** start of EXCERPTED DATA **

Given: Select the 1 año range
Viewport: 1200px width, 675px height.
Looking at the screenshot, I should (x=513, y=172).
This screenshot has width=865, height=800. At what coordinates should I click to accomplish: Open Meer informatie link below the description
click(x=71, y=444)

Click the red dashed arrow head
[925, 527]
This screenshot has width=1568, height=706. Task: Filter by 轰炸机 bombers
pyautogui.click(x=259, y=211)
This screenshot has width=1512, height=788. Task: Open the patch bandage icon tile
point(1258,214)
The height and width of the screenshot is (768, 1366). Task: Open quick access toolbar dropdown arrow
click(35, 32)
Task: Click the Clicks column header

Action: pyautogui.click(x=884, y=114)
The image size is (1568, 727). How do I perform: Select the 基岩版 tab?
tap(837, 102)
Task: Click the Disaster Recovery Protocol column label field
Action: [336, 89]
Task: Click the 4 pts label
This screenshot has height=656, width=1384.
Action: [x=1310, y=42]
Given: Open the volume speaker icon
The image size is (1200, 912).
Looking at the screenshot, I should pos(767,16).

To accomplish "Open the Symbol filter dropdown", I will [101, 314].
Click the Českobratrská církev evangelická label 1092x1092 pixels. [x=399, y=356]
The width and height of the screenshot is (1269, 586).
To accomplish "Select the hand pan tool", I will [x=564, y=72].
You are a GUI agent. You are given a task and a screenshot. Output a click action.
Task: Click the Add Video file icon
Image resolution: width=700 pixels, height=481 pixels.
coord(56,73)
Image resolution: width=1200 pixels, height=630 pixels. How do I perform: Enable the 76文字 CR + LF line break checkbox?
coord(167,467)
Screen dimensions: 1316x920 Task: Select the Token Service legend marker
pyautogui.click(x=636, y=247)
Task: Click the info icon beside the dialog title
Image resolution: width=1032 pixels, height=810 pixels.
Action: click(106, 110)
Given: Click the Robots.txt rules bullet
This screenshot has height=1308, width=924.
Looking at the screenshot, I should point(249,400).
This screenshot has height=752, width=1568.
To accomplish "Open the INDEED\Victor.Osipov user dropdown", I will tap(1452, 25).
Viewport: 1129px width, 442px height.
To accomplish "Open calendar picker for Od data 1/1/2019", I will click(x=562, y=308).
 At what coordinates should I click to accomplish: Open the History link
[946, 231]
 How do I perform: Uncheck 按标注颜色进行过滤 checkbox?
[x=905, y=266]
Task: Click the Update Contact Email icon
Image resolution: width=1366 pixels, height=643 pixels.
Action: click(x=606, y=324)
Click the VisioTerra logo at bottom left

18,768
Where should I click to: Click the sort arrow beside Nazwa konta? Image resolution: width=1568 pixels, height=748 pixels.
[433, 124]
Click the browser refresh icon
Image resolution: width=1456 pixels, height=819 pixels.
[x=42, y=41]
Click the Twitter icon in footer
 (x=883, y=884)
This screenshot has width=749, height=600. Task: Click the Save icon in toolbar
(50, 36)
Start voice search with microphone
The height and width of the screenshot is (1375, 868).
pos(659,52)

** end of EXCERPTED DATA **

PROBLEM DETAILS: Output the lines above exactly as they appear, with no changes.

ANSWER TO THE TASK:
Given: Select the 1 año range
Viewport: 1200px width, 675px height.
Looking at the screenshot, I should (x=513, y=172).
This screenshot has width=865, height=800. At what coordinates should I click to accomplish: Open Meer informatie link below the description
click(x=71, y=444)

Click the red dashed arrow head
[925, 527]
This screenshot has width=1568, height=706. Task: Filter by 轰炸机 bombers
pyautogui.click(x=259, y=211)
This screenshot has width=1512, height=788. Task: Open the patch bandage icon tile
point(1258,214)
The height and width of the screenshot is (768, 1366). Task: Open quick access toolbar dropdown arrow
click(35, 32)
Task: Click the Clicks column header

Action: pyautogui.click(x=884, y=114)
The image size is (1568, 727). How do I perform: Select the 基岩版 tab?
tap(837, 102)
Task: Click the Disaster Recovery Protocol column label field
Action: [336, 89]
Task: Click the 4 pts label
This screenshot has height=656, width=1384.
Action: [x=1310, y=42]
Given: Open the volume speaker icon
The image size is (1200, 912).
Looking at the screenshot, I should pos(767,16).

To accomplish "Open the Symbol filter dropdown", I will [101, 314].
Click the Českobratrská církev evangelická label 1092x1092 pixels. [x=399, y=356]
The width and height of the screenshot is (1269, 586).
To accomplish "Select the hand pan tool", I will [x=564, y=72].
You are a GUI agent. You are given a task and a screenshot. Output a click action.
Task: Click the Add Video file icon
Image resolution: width=700 pixels, height=481 pixels.
coord(56,73)
Image resolution: width=1200 pixels, height=630 pixels. How do I perform: Enable the 76文字 CR + LF line break checkbox?
coord(167,467)
Screen dimensions: 1316x920 Task: Select the Token Service legend marker
pyautogui.click(x=636, y=247)
Task: Click the info icon beside the dialog title
Image resolution: width=1032 pixels, height=810 pixels.
Action: click(106, 110)
Given: Click the Robots.txt rules bullet
This screenshot has height=1308, width=924.
Looking at the screenshot, I should point(249,400).
This screenshot has height=752, width=1568.
To accomplish "Open the INDEED\Victor.Osipov user dropdown", I will tap(1452, 25).
Viewport: 1129px width, 442px height.
To accomplish "Open calendar picker for Od data 1/1/2019", I will click(x=562, y=308).
 At what coordinates should I click to accomplish: Open the History link
[946, 231]
 How do I perform: Uncheck 按标注颜色进行过滤 checkbox?
[x=905, y=266]
Task: Click the Update Contact Email icon
Image resolution: width=1366 pixels, height=643 pixels.
Action: click(x=606, y=324)
Click the VisioTerra logo at bottom left

18,768
Where should I click to: Click the sort arrow beside Nazwa konta? Image resolution: width=1568 pixels, height=748 pixels.
[433, 124]
Click the browser refresh icon
Image resolution: width=1456 pixels, height=819 pixels.
[x=42, y=41]
Click the Twitter icon in footer
 (x=883, y=884)
This screenshot has width=749, height=600. Task: Click the Save icon in toolbar
(50, 36)
Start voice search with microphone
The height and width of the screenshot is (1375, 868).
pos(659,52)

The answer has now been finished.